The Financial Lens: Where Deals Are Truly Tested

As recommendations move up the chain of authority, the lens changes. Excitement is replaced by scrutiny. Clinical enthusiasm meets capital allocation discipline. Innovation enters a risk framework.

When a vendor representative — or even a clinical champion — presents a compelling innovation story, they are often stepping into a financial environment defined by caution. That does not mean the organization does not want the technology. It means they are evaluating risk differently.

The proposed solution is competing against other capital equipment needs, IT investments, facility upgrades, etc. Finance is not evaluating enthusiasm. They are evaluating timing, structure, and risk. This is the point at which many otherwise strong opportunities stall — not because the clinical case lacked merit, but because the financial context was not fully understood.

The Blind Spot

One of the most common missed variables in healthcare sales today is not clinical value. It is financial alignment. A representative may have done excellent discovery within departments. They may understand workflow pain points and outcome improvements. They may have built strong relationships and internal sponsorship. Yet, critical financial considerations were never fully surfaced:

  • Is this already in the capital plan?
  • Where does it rank among competing priorities?
  • Is cash preserve currently a strategic focus?
  • Would an alternative acquisition structure change the decision timeline?
  • Who ultimately bears responsibility for approval — CFO, System committee, board?

When these conversations occur late — after enthusiasm has built — they often introduce friction that feels unexpected. From finance’s perspective, however, these are foundational questions, not obstacles. Understanding how the customer buys is just as important as understanding why they buy.

Moving from Product Presentation to Organizational Alignment

The strongest healthcare sales professionals do not replace the clinical value story — they support it with financial fluency.
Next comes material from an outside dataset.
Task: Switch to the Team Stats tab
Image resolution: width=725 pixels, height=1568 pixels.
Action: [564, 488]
That means exploring questions such as:

  • How have similar projects been aquired in the past?
  • Is this currently included in the fiscal capital plan?
  • What other major capital projects are under consideration this year?
  • Who ultimately signs off on this type of purchase?
  • Would an operating or alternative financing structure accelerate approval?
  • What are the financial consequences of maintaining the status quo?
  • How can we help prepare or strengthen the presentation of finance?
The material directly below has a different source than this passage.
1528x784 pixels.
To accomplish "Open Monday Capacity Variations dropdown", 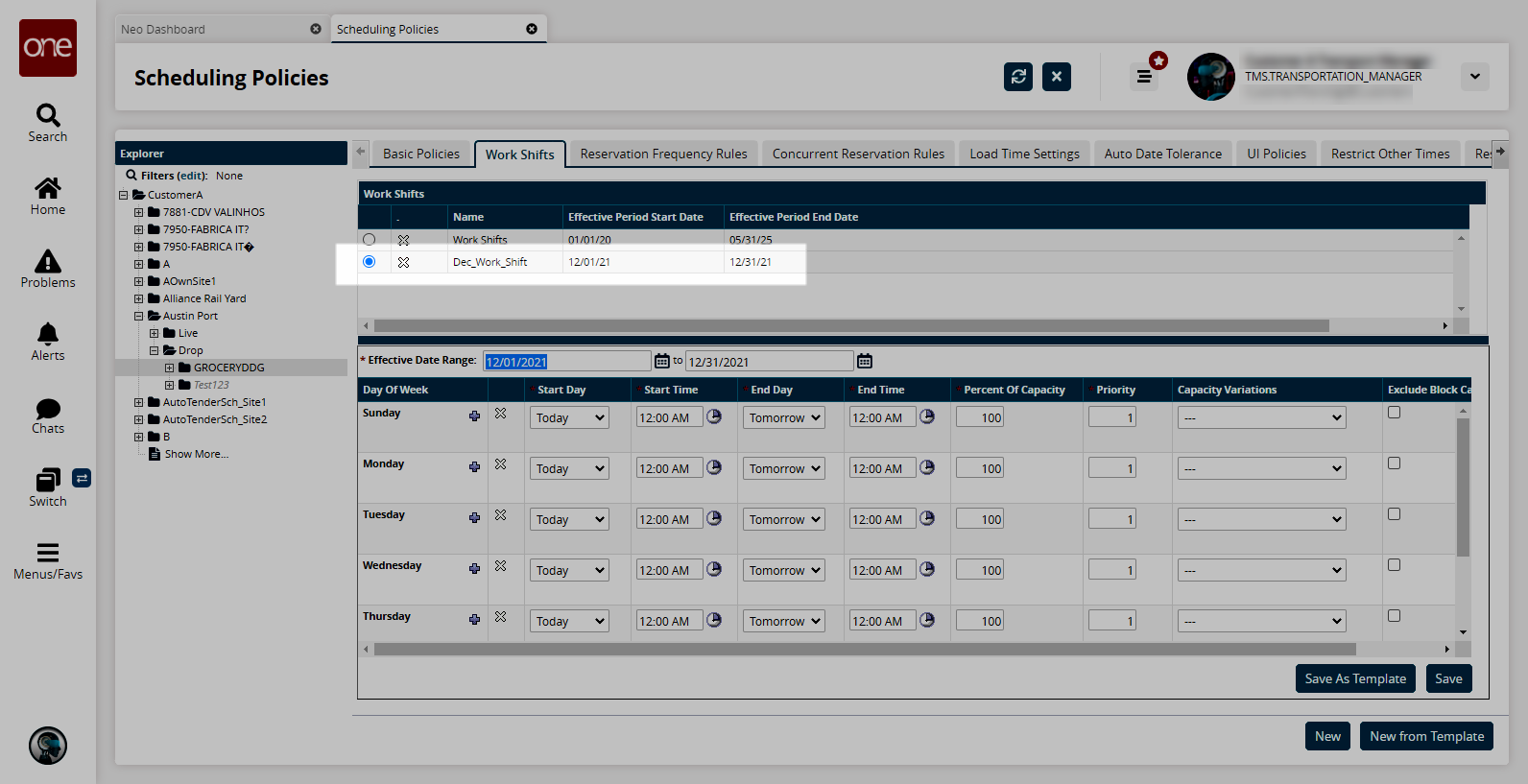I will [x=1261, y=468].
These conversations are not about pushing financing mechanisms. They are about understanding the organizational environment. When financial decision-makers feel that risk, structure, and timing have been considered thoughtfully — not reactively — the tone of the conversation changes. The proposal shifts from being “another request for capital” to being a solution that aligns with broader strategic and financial realities.

Seeing the Whole Picture

Healthcare organizations today are balancing two equally critical mandates: deliver excellent patient care and maintain financial stability. Clinical leaders naturally focus on outcomes and workflow. Financial leaders must focus on sustainability and risk. Neither perspective is wrong. Both are essential. A deal that appears crystal clear at the department level can look very different through a financial lens. The organizations — and representatives — who consistently succeed are those who anticipate financial questions early, align with capital planning cycles, understand competitive internal priorities, structure proposals in ways that reduce perceived risk, and help internal sponsors navigate the approval process. In doing so, they move beyond presenting products. They begin solving internal problems. And in today’s healthcare environment, that difference can determine whether a proposal advances — or quietly fades.